The Toc H movement today is still guided by its original ethos: attempting to ease the burdens of others through acts of service, whilst promoting reconciliation in order to bring disparate sections of society together.

In 2016 the Trustees of Toc H provided the University of Birmingham with a grant to fully catalogue this archive. The project began in 2017 and is set to conclude during the summer of 2019. Our current Toc H Project Archivist, Paul Ford, is working to improve accessibility and visibility by cataloguing material, listing it onto our online archive catalogue, and making the records of Toc H available to all.

Mark Eccleston, Archivist

Eglantyne Jebb writing at her desk.

Save the Children archive: latest news

Holly Waughman and Matthew Goodwin, Project Archivists, recently joined the Cadbury Research Library in order to fully screen and catalogue the Save the Children Fund (SCF) archive. This project will greatly improve accessibility to all interested researchers.

In 2018 we were very excited to secure a significant grant of £187,000 from the Wellcome Trust’s Research Resources Award scheme in Humanities and Social Science. This grant has now further been supplemented with additional funding from Save the Children UK, based in London.

The grant will be used to undertake a two-year project to fully catalogue and preserve the extensive archive of Save the Children UK. The archive comprises over 2,000 boxes of materials including minutes, project reports, photographs and publications. These materials document the charity’s work in child health, nutrition and well-being both overseas and in the UK. Health and welfare of children is the guiding principle of this charity, established by sisters Eglantyne Jebb and Dorothy Buxton. Its objects being to:

  • preserve child life
  • relieve child distress
  • promote child welfare
  • improve the conditions of child life. 

Jebb’s ‘Children’s Charter’, drafted in 1922, would later evolve into the ‘Convention on the Rights of the Child’ as adopted by the UN General Assembly in 1989.

As part of this project we will establish an ongoing rolling programme to open up access to files once over 25 years old.

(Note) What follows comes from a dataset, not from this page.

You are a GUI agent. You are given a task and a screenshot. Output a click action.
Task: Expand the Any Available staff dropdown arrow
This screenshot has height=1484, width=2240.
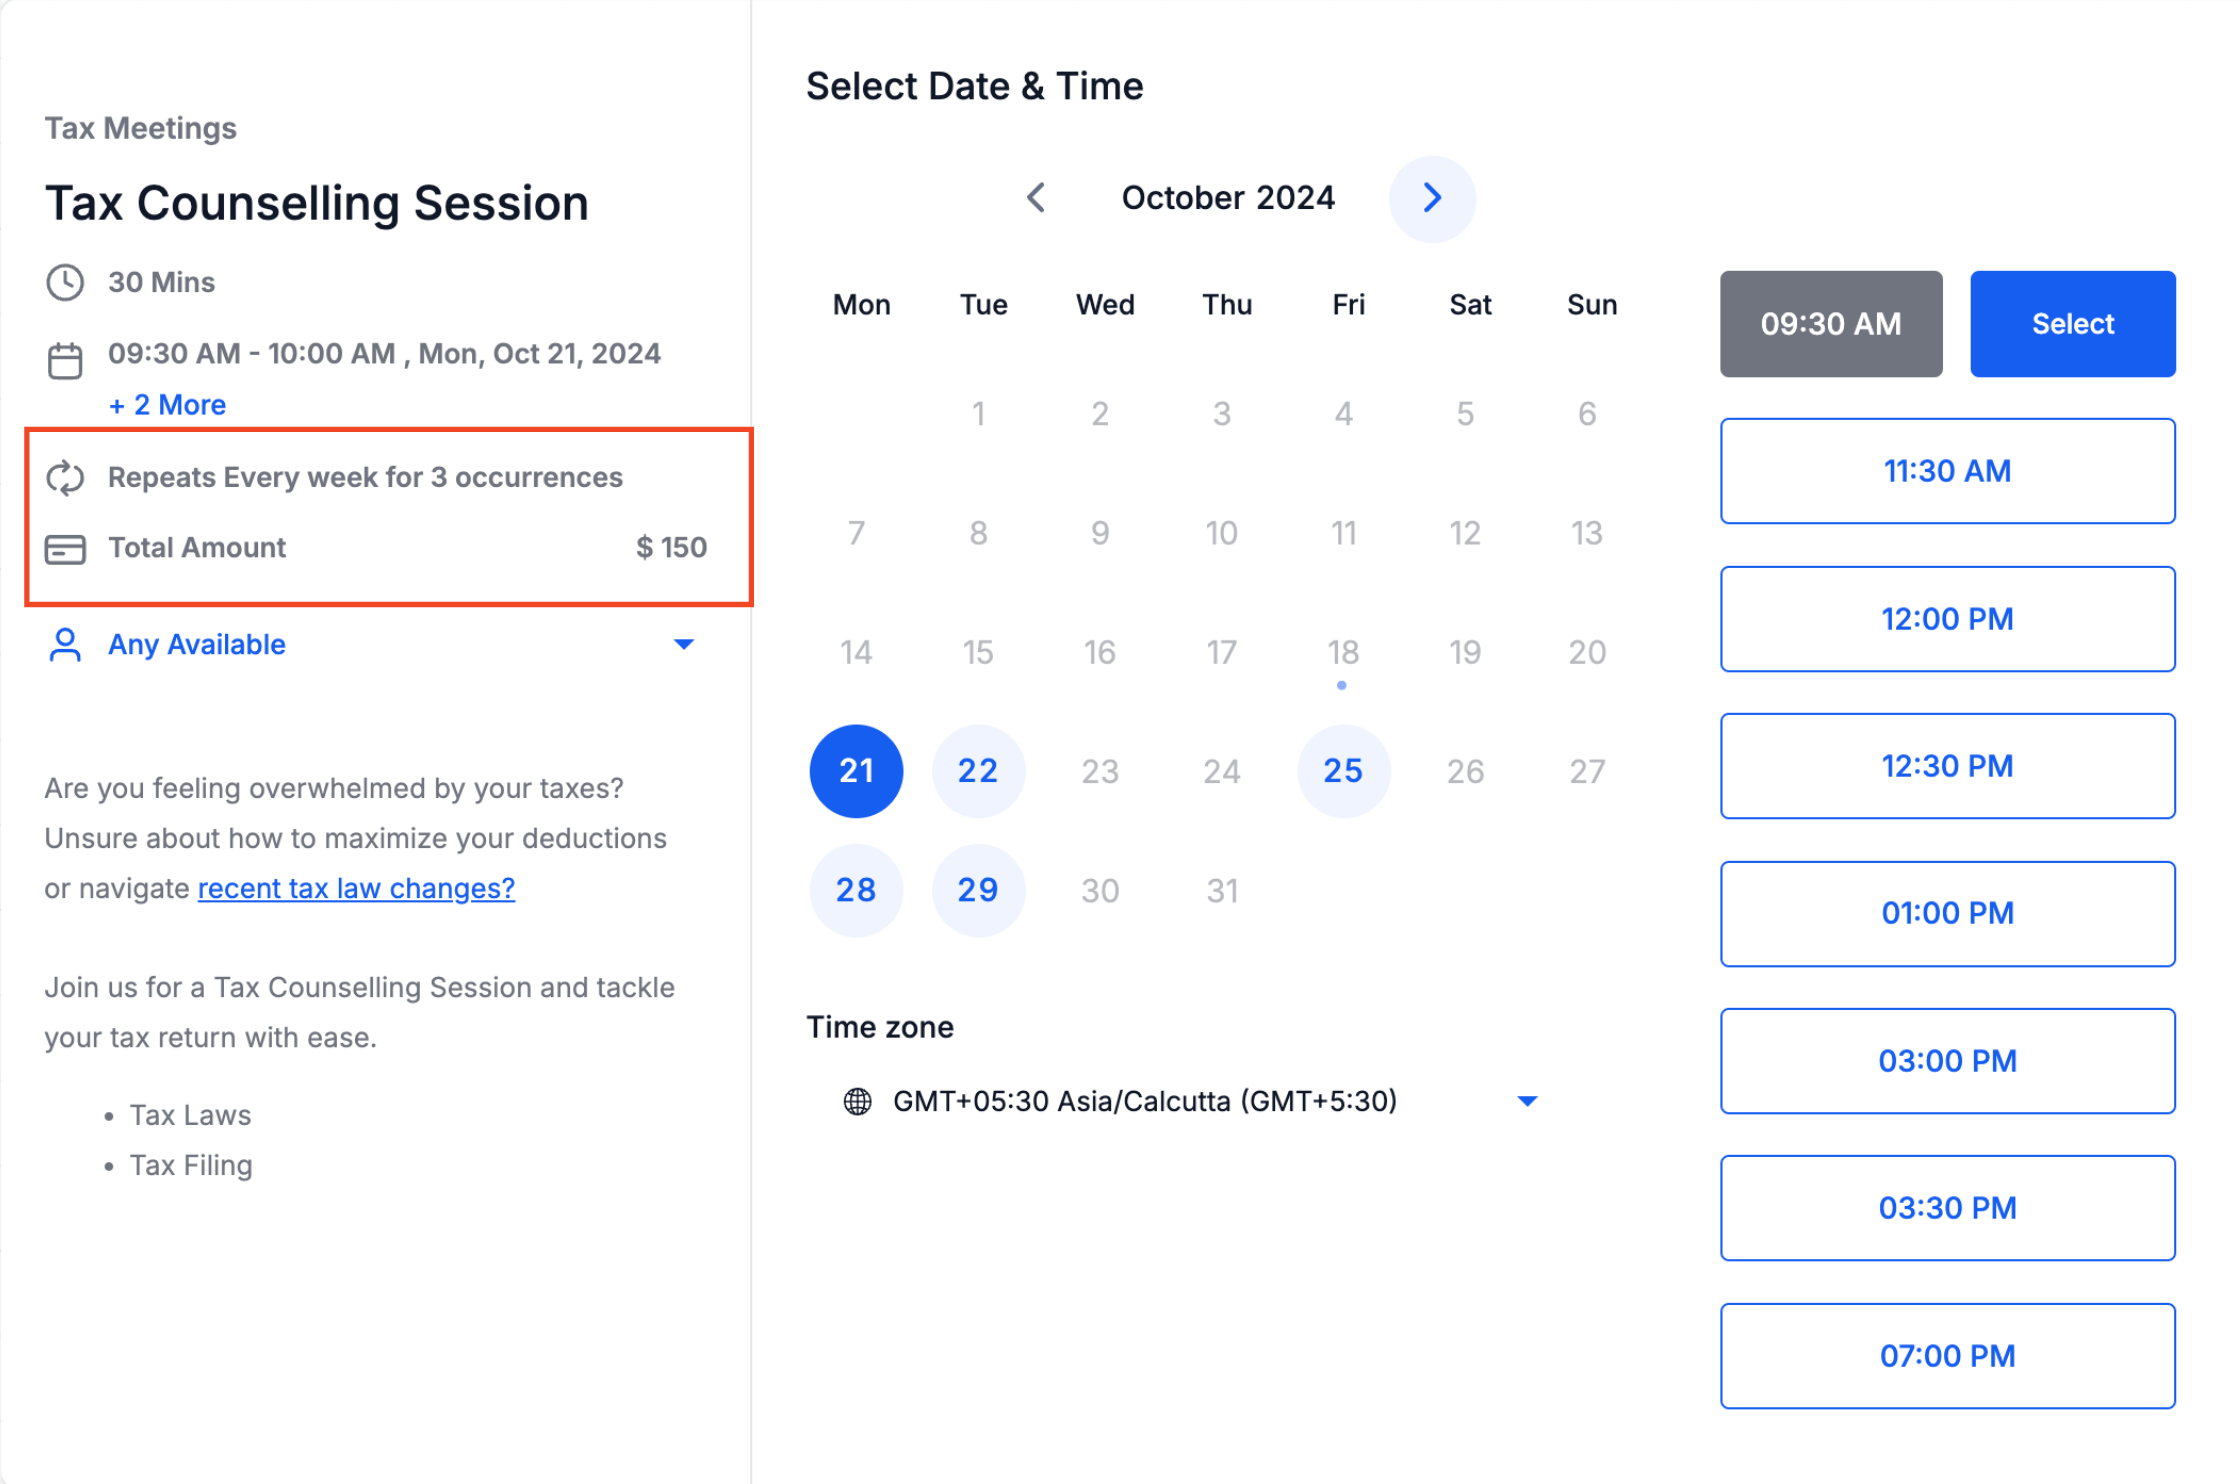684,644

Preservation activities are also included in this project, focusing on the repackaging of thousands of photographs and transparencies which provide visual support to the written record.

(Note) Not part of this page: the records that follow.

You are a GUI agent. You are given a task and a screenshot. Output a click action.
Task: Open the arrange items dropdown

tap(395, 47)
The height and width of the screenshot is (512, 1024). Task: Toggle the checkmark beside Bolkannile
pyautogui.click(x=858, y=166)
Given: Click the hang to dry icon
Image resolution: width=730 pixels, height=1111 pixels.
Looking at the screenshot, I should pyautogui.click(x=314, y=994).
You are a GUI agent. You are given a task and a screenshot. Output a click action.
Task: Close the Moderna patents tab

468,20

The outcome of this project will be a fully searchable electronic catalogue which will enable enhanced access to the archive. The project will reveal the full research potential of this internationally significant collection. The project started in January 2019 and is scheduled to conclude in December 2020. As part of the project, we have plans to provide work experience opportunities to University of Birmingham students during the summers of 2019 and 2020.